Recorded information:
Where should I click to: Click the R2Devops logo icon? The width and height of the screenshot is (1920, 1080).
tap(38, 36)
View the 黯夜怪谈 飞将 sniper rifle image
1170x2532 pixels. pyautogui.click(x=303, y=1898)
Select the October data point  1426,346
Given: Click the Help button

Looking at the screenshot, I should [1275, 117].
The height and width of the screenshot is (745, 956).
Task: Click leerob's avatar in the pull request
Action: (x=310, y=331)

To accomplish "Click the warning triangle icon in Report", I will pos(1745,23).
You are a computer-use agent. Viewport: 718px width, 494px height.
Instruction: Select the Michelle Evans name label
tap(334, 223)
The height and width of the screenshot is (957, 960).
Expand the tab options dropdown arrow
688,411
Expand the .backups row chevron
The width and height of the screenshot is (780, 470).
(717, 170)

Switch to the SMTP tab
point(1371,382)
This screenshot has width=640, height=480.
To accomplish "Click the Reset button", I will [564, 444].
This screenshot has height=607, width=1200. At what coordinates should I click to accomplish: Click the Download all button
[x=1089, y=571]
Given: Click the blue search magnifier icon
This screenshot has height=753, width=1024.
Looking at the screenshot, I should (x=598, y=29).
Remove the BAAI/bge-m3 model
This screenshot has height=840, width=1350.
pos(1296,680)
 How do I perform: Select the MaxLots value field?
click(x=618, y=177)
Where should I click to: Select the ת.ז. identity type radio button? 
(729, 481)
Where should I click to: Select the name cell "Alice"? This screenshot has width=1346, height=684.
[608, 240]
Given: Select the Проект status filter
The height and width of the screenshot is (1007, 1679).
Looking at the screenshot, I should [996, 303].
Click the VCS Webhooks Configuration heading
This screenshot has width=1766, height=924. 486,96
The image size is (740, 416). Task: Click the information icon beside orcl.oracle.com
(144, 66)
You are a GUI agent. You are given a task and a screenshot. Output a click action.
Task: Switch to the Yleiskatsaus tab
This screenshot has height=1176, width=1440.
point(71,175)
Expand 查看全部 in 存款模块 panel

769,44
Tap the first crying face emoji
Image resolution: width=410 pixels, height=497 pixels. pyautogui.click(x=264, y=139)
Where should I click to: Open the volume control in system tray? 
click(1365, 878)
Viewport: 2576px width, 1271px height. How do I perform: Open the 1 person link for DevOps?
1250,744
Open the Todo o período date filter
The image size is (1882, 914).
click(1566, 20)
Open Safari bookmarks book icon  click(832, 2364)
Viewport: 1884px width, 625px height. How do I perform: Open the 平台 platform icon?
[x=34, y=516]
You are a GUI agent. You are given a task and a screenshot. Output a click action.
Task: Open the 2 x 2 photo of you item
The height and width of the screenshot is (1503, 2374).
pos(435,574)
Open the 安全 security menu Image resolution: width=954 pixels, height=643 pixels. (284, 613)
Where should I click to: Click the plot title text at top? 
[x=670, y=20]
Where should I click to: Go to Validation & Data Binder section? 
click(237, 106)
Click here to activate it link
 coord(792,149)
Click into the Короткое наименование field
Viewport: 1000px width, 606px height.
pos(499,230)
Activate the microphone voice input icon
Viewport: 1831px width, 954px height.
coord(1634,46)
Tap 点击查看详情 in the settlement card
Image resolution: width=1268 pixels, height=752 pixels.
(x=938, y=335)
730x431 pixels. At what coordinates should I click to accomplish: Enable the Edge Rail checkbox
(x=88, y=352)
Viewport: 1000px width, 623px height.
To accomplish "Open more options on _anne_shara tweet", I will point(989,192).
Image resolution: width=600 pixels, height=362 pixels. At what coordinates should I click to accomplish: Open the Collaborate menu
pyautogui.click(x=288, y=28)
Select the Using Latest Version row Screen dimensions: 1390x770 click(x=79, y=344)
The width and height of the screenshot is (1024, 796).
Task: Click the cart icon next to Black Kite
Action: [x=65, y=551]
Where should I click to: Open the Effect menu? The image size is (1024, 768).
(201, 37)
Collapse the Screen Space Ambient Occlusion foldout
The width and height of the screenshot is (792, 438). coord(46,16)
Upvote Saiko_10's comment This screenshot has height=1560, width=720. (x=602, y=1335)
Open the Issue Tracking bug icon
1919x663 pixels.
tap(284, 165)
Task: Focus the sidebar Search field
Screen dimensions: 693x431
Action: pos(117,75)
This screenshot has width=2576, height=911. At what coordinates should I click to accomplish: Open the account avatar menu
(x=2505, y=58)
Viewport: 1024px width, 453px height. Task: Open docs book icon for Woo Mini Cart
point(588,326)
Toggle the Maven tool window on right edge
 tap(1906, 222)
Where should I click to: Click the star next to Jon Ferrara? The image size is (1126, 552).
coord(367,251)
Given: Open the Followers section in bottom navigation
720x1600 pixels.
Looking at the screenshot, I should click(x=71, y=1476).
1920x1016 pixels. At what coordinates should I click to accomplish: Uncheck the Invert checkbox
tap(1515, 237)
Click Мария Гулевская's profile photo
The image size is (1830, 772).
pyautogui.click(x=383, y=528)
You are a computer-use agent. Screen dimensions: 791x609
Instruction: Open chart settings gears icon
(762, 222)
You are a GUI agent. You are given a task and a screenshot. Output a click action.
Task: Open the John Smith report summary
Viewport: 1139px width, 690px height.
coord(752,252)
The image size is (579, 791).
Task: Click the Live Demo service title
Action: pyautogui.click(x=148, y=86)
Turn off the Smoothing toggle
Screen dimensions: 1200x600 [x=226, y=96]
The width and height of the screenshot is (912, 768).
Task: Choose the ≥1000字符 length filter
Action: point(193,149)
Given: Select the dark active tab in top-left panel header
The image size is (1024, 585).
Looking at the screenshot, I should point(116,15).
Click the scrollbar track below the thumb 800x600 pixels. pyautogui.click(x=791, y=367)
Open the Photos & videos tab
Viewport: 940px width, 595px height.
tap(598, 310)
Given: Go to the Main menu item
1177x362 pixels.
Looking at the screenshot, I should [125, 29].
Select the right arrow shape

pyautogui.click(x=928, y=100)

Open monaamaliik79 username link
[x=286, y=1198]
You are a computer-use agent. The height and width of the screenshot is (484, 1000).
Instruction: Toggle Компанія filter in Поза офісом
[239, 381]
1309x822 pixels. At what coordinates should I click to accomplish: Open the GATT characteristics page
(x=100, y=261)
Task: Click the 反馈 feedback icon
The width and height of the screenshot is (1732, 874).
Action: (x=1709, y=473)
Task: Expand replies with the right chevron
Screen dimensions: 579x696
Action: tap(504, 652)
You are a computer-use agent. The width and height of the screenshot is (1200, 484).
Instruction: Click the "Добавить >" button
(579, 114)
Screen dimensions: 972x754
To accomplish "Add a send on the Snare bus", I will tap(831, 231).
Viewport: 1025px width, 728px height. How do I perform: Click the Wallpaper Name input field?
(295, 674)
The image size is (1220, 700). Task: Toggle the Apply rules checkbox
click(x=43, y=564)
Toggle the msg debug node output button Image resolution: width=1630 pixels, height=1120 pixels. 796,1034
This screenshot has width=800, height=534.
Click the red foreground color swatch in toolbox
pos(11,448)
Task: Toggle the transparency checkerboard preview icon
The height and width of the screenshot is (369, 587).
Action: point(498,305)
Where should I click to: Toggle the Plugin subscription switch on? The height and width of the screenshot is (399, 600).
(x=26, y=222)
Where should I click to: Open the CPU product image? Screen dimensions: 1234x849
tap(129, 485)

Required work: Using the entries above, quote each line verbatim from the first through the line that contains "Given: Select the Проект status filter".

Answer to the problem:
Where should I click to: Click the R2Devops logo icon? The width and height of the screenshot is (1920, 1080).
tap(38, 36)
View the 黯夜怪谈 飞将 sniper rifle image
1170x2532 pixels. pyautogui.click(x=303, y=1898)
Select the October data point  1426,346
Given: Click the Help button

Looking at the screenshot, I should [1275, 117].
The height and width of the screenshot is (745, 956).
Task: Click leerob's avatar in the pull request
Action: (x=310, y=331)

To accomplish "Click the warning triangle icon in Report", I will pos(1745,23).
You are a computer-use agent. Viewport: 718px width, 494px height.
Instruction: Select the Michelle Evans name label
tap(334, 223)
The height and width of the screenshot is (957, 960).
Expand the tab options dropdown arrow
688,411
Expand the .backups row chevron
The width and height of the screenshot is (780, 470).
(717, 170)

Switch to the SMTP tab
point(1371,382)
This screenshot has width=640, height=480.
To accomplish "Click the Reset button", I will [564, 444].
This screenshot has height=607, width=1200. At what coordinates should I click to accomplish: Click the Download all button
[x=1089, y=571]
Given: Click the blue search magnifier icon
This screenshot has height=753, width=1024.
Looking at the screenshot, I should (x=598, y=29).
Remove the BAAI/bge-m3 model
This screenshot has height=840, width=1350.
pos(1296,680)
 How do I perform: Select the MaxLots value field?
click(x=618, y=177)
Where should I click to: Select the ת.ז. identity type radio button? 
(729, 481)
Where should I click to: Select the name cell "Alice"? This screenshot has width=1346, height=684.
[608, 240]
Given: Select the Проект status filter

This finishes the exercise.